Découvertes en Roumanie (1/3)

Découvertes en Roumanie (1/3)

Mon unique voyage dans ce très ancien pays viticole date du printemps 2011. Il est né de la volonté de découvrir les aspects de la production d’un pays qui se remet lentement d’une désastreuse tranche d’histoire. En cinq jours seulement, ce fut un concentré d’émotion : des contrastes saisissants, de belles rencontres avec des gens formidables et des cépages parfois étonnants. Après tout, le vin est une forme de voyage aussi bien à l’intérieur de soi que vers les autres : une double exploration de ses sensations, puis des pratiques, difficultés, joies et expériences des autres.

Il y a une chose que vous ne rencontrerez pas en Roumanie, du moins si vous évitez de vous focaliser sur les variétés dites « internationales » : c’est l’ennui. Certes, j’ai eu l’occasion de goûter quelques remarquables cabernets, merlots, syrahs, pinots noirs et sauvignons blancs, mais le fait de voyager dans un très vieux pays viticole éveille d’abord le désir d’autre chose. Une centaine de variétés de vignes autochtones sont recensées en Roumanie. De la vaste région de Dealu Mare jusqu’aux vignobles plus confidentiels de Dragasani, au Sud-Ouest entre Bucarest et la frontière Serbe, en passant par Satu Mare, au delà de la Transylvanie dans l’extrême Nord-Ouest du pays, j’ai eu l’occasion d’en explorer quelques-unes mais il me reste beaucoup à découvrir. Ces quelques visites permettent d’illustrer la situation et le dilemme d’un pays viticole qui doit lutter pour gagner une place dans des marchés internationaux de plus en plus encombrés, et si possible autrement que par des prix bas. Parmi les domaines visités, deux m’ont semblé exemplaires, autant par les hommes qui les font vivre que par les vins et la philosophie qui les anime, entre modernité et authenticité.
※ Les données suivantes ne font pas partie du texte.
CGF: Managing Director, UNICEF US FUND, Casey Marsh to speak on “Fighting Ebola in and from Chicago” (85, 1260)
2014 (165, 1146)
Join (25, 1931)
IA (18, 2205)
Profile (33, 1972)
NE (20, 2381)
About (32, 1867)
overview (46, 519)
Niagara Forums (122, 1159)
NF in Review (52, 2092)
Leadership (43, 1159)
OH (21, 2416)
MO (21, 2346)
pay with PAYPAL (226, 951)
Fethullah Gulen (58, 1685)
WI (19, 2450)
Domaine Stirbey à Dragasani

Stirbey est un domaine familial de taille modeste (25 hectares de vignes) situé dans la région de Dragasani, à environ 150 kilomètres à l’ouest de Bucarest. Cette région offre un paysage assez séduisant de collines souvent boisées, à la manière piémontaise, qui surplombent la large vallée de la rivière Olt qui s’écoule des Carpates pour rejoindre le Danube au Sud. Le domaine Stirbey est un des vieux domaines viticoles roumains. Aux mains de la même famille depuis des siècles, il a été confisqué sous l’ère communiste, puis restitué après la chute de Ceaucescu. Modernisé d’une manière exemplaire, il illustre bien le potentiel roumain. Les Stirbey se sont adjoint les services d’Olivier Bauer, œnologue allemand aussi précis dans son travail que jovial dans la vie, et tous sont convaincus des mérites et du potentiel des cépages locaux. Ils ont replanté, parfois régénéré, les cramposie, feteasca regala et tamaiosa romaneasca (cépages blancs) ainsi que le très intéressant novac, une variété rouge. En parallèle, ils produisent aussi du sauvignon blanc, du cabernet-sauvignon et du merlot, donnant du grain à moudre au marché en attendant que celui-ci reconnaisse les mérites des cépages autochtones.

Les vins de Stirbey m’ont impressionné par leur style limpide et allègre, avec une précision rare des saveurs et beaucoup de fraîcheur. L’usage de bois dans l’élevage est toujours judicieux et même si le recul manque pour certifier leur capacité à vieillir, certaines cuvées semblent bien armées pour défier le temps, tel ce très beau Feteasca Alba (blanc) de cinq ans. Autre vin blanc singulier, le Cramposie Selectionata, du nom du cépage Cramposia, vieille variété régionale présente, m’a-t-on dit, depuis les romains. Cette province de l’Empire alors appelée Dacia accueillit l’exilé romain Ovide. J’aime penser que j’ai bu le même vin qu’Ovide, mais rien n’est moins sûr, tant les méthodes de vinification à Stirbey sont d’une modernité exemplaire ! Le vin que j’ai dégusté est aussi léger en couleur qu’en degré alcoolique. Je veux bien admettre que le style léger et vif, pas très fruité (un peu comme un muscadet avec un peu plus d’acidité et moins d’alcool), n’est pas exactement le style le plus à la mode de nos jours, mais ce vin est tout ce que l’on peut souhaiter par un jour d’été : couleur pâle, nez floral, toucher très délicat et saveurs discrètes d’une grande pureté. L’acidité n’est nullement agressive mais tonique et désaltérante. On ne sera donc pas étonné que ce vin ne soit plus disponible dès l’été qui suit sa récolte, malgré un prix qui se situe entre 7 et 9 euros sur le marché local.